Task requirements: Look over the entries below. Report how many lines hold the word "will", and only that.

Data items:
+++++
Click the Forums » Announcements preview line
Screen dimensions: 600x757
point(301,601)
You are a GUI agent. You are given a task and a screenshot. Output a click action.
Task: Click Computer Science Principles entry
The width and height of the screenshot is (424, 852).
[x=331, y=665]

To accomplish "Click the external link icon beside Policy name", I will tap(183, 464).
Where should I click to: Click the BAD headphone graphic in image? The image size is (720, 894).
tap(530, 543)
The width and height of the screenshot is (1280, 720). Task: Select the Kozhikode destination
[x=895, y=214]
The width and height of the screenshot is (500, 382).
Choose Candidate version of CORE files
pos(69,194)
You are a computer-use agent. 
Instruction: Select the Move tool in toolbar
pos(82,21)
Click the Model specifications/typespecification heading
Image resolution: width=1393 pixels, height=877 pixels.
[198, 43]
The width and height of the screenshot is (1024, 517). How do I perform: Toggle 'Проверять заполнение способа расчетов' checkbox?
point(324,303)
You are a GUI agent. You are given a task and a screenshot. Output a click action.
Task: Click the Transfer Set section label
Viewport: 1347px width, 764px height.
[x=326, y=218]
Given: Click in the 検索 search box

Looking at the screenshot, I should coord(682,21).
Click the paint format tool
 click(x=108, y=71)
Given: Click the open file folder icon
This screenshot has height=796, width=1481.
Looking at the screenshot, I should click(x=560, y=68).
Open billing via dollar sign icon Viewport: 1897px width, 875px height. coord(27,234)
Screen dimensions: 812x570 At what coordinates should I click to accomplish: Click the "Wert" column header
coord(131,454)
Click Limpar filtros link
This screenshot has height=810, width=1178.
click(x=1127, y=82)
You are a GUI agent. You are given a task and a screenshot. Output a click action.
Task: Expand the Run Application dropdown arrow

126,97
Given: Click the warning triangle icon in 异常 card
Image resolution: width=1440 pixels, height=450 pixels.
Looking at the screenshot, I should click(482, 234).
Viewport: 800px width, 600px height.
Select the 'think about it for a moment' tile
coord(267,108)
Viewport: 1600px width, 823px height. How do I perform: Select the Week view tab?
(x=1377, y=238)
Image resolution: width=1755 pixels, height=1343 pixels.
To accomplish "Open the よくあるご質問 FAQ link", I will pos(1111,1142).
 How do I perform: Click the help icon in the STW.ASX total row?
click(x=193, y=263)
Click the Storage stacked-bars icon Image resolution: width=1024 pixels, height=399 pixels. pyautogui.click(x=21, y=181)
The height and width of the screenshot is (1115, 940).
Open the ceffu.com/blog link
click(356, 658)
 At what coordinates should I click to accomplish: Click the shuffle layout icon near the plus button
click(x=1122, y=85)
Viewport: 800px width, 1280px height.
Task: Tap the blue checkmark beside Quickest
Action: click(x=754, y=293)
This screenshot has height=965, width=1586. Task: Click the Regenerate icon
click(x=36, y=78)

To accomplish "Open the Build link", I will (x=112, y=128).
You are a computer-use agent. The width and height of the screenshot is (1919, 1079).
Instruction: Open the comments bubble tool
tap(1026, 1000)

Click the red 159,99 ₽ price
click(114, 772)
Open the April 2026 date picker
+++++
Exercise response: 3